» Requirement
Restate word for word the lines below that run from the one holding "Image resolution: width=1188" through the one holding "Insert the thumbs up emoji", inclusive. Pictures don't belong in the copy.

» Records supplied
-------
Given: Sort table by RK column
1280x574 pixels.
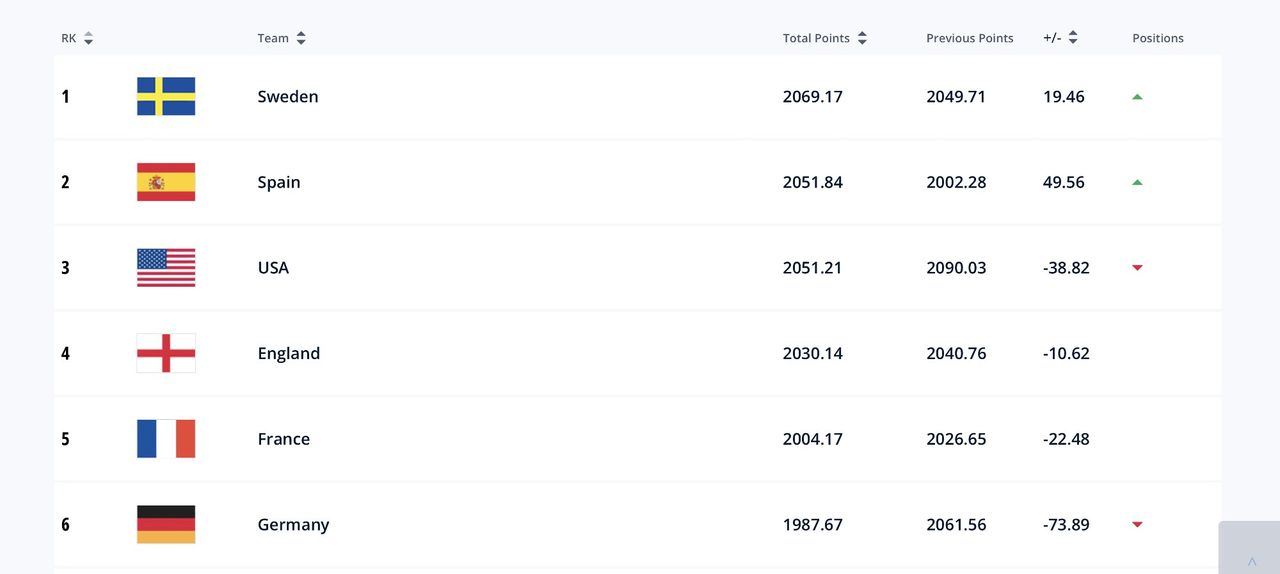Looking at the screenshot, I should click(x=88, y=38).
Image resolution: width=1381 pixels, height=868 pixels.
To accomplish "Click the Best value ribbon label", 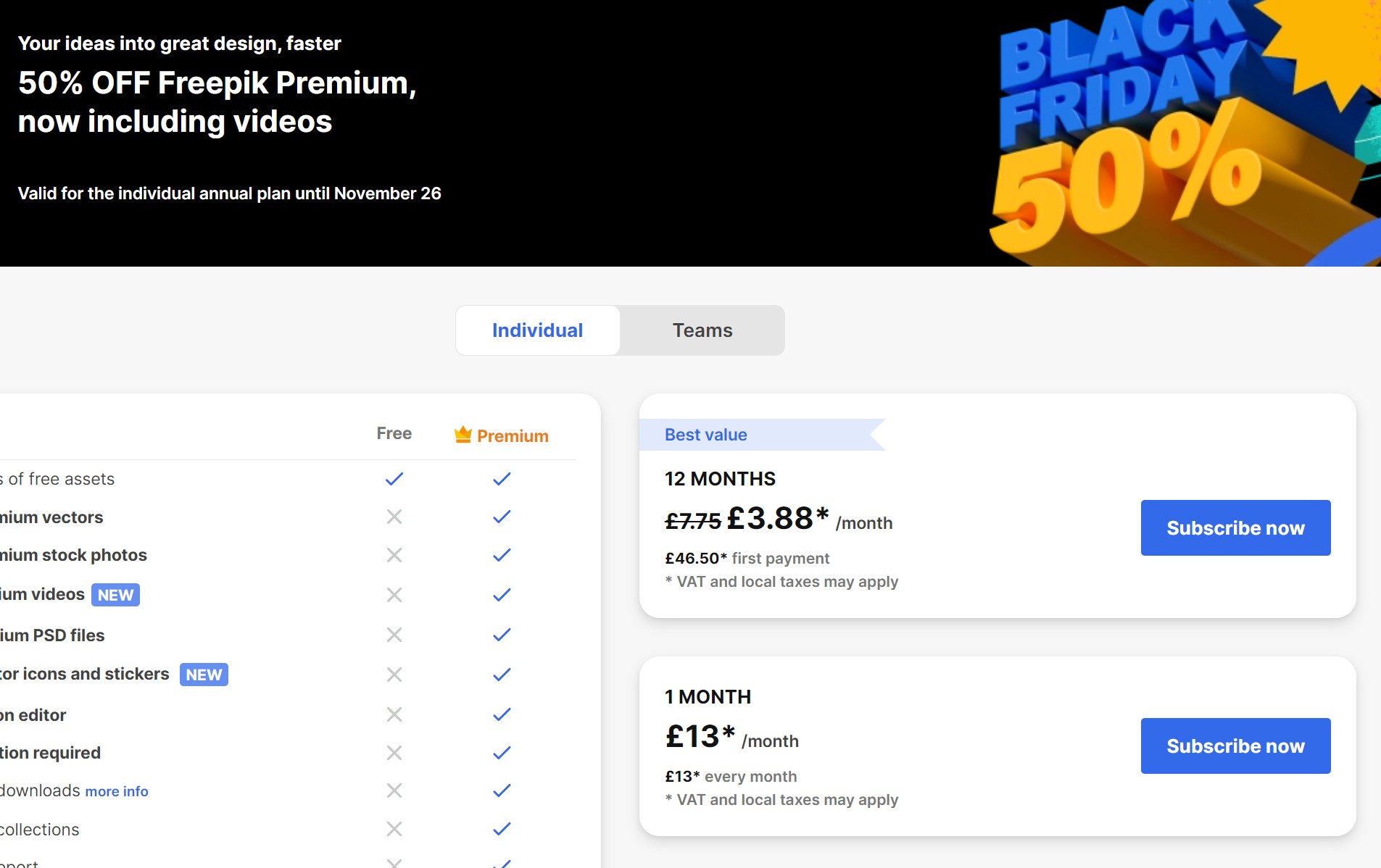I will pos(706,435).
-------
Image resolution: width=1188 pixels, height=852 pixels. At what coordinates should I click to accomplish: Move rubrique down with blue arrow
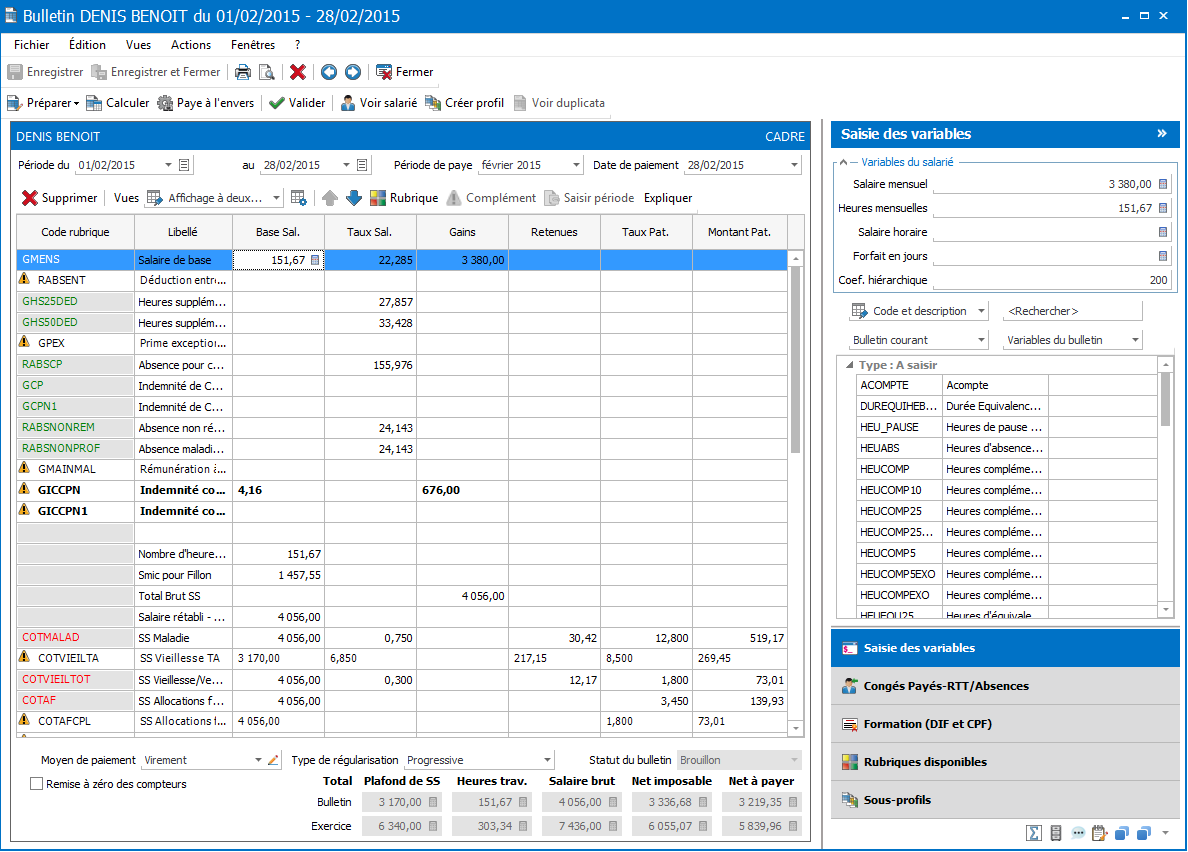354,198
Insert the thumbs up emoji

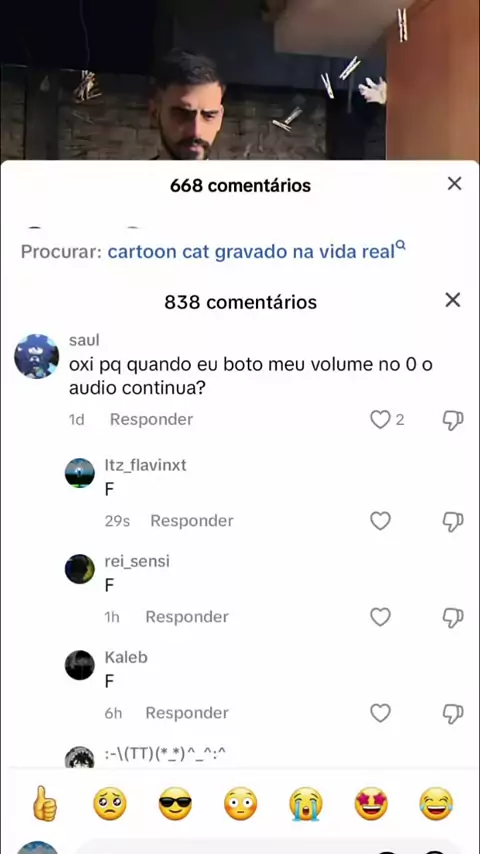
-------
» Response below
Image resolution: width=1188 pixels, height=852 pixels. At what coordinates should I click to accomplish: Move rubrique down with blue arrow
354,198
Insert the thumbs up emoji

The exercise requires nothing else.